[Opening The data section]
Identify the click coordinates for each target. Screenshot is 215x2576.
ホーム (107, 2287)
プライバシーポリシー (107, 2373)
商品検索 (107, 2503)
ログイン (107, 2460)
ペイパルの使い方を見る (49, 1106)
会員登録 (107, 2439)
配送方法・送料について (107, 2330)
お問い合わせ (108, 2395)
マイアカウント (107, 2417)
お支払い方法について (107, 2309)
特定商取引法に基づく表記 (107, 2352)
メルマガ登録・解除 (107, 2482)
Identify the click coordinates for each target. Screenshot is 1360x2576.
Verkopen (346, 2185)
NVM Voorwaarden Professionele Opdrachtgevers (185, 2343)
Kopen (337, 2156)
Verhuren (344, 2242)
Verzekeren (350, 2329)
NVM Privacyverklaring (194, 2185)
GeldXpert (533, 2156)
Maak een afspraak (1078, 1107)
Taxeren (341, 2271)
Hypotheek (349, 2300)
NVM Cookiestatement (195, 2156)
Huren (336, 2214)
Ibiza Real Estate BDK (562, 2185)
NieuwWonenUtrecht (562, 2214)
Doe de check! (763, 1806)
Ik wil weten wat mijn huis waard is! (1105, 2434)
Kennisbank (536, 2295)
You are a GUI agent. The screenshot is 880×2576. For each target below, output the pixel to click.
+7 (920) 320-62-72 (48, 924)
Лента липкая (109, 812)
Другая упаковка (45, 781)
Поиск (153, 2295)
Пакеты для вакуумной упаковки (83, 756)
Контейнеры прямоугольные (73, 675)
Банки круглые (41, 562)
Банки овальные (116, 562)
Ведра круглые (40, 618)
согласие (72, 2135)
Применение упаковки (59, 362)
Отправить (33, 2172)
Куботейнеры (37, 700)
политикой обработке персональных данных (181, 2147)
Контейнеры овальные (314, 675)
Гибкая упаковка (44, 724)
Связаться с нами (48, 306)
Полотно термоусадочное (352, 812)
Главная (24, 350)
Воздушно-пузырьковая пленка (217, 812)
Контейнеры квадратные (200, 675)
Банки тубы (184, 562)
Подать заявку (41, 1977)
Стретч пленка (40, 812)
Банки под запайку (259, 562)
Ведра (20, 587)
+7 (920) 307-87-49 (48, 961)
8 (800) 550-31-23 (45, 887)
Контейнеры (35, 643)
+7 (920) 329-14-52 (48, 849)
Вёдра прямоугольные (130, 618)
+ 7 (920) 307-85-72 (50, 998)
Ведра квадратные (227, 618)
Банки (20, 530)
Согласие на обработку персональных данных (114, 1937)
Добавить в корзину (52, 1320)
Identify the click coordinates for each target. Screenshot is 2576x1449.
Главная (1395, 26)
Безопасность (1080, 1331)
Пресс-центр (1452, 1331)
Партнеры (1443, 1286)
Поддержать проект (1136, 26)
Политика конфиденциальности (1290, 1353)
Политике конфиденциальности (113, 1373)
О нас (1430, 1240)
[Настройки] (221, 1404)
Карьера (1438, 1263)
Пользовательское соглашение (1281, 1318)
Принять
[Closing The data section]
=== Brief ===
All of the lines above must be returned exactly as they stand.

=== Output below ===
Identify the click coordinates for each target. Screenshot is 215x2576.
ホーム (107, 2287)
プライバシーポリシー (107, 2373)
商品検索 (107, 2503)
ログイン (107, 2460)
ペイパルの使い方を見る (49, 1106)
会員登録 (107, 2439)
配送方法・送料について (107, 2330)
お問い合わせ (108, 2395)
マイアカウント (107, 2417)
お支払い方法について (107, 2309)
特定商取引法に基づく表記 (107, 2352)
メルマガ登録・解除 (107, 2482)
Identify the click coordinates for each target. Screenshot is 1360x2576.
Verkopen (346, 2185)
NVM Voorwaarden Professionele Opdrachtgevers (185, 2343)
Kopen (337, 2156)
Verhuren (344, 2242)
Verzekeren (350, 2329)
NVM Privacyverklaring (194, 2185)
GeldXpert (533, 2156)
Maak een afspraak (1078, 1107)
Taxeren (341, 2271)
Hypotheek (349, 2300)
NVM Cookiestatement (195, 2156)
Huren (336, 2214)
Ibiza Real Estate BDK (562, 2185)
NieuwWonenUtrecht (562, 2214)
Doe de check! (763, 1806)
Ik wil weten wat mijn huis waard is! (1105, 2434)
Kennisbank (536, 2295)
You are a GUI agent. The screenshot is 880×2576. For each target below, output the pixel to click.
+7 (920) 320-62-72 (48, 924)
Лента липкая (109, 812)
Другая упаковка (45, 781)
Поиск (153, 2295)
Пакеты для вакуумной упаковки (83, 756)
Контейнеры прямоугольные (73, 675)
Банки круглые (41, 562)
Банки овальные (116, 562)
Ведра круглые (40, 618)
согласие (72, 2135)
Применение упаковки (59, 362)
Отправить (33, 2172)
Куботейнеры (37, 700)
политикой обработке персональных данных (181, 2147)
Контейнеры овальные (314, 675)
Гибкая упаковка (44, 724)
Связаться с нами (48, 306)
Полотно термоусадочное (352, 812)
Главная (24, 350)
Воздушно-пузырьковая пленка (217, 812)
Контейнеры квадратные (200, 675)
Банки тубы (184, 562)
Подать заявку (41, 1977)
Стретч пленка (40, 812)
Банки под запайку (259, 562)
Ведра (20, 587)
+7 (920) 307-87-49 (48, 961)
8 (800) 550-31-23 (45, 887)
Контейнеры (35, 643)
+7 (920) 329-14-52 (48, 849)
Вёдра прямоугольные (130, 618)
+ 7 (920) 307-85-72 (50, 998)
Ведра квадратные (227, 618)
Банки (20, 530)
Согласие на обработку персональных данных (114, 1937)
Добавить в корзину (52, 1320)
Identify the click coordinates for each target. Screenshot is 2576x1449.
Главная (1395, 26)
Безопасность (1080, 1331)
Пресс-центр (1452, 1331)
Партнеры (1443, 1286)
Поддержать проект (1136, 26)
Политика конфиденциальности (1290, 1353)
Политике конфиденциальности (113, 1373)
О нас (1430, 1240)
[Настройки] (221, 1404)
Карьера (1438, 1263)
Пользовательское соглашение (1281, 1318)
Принять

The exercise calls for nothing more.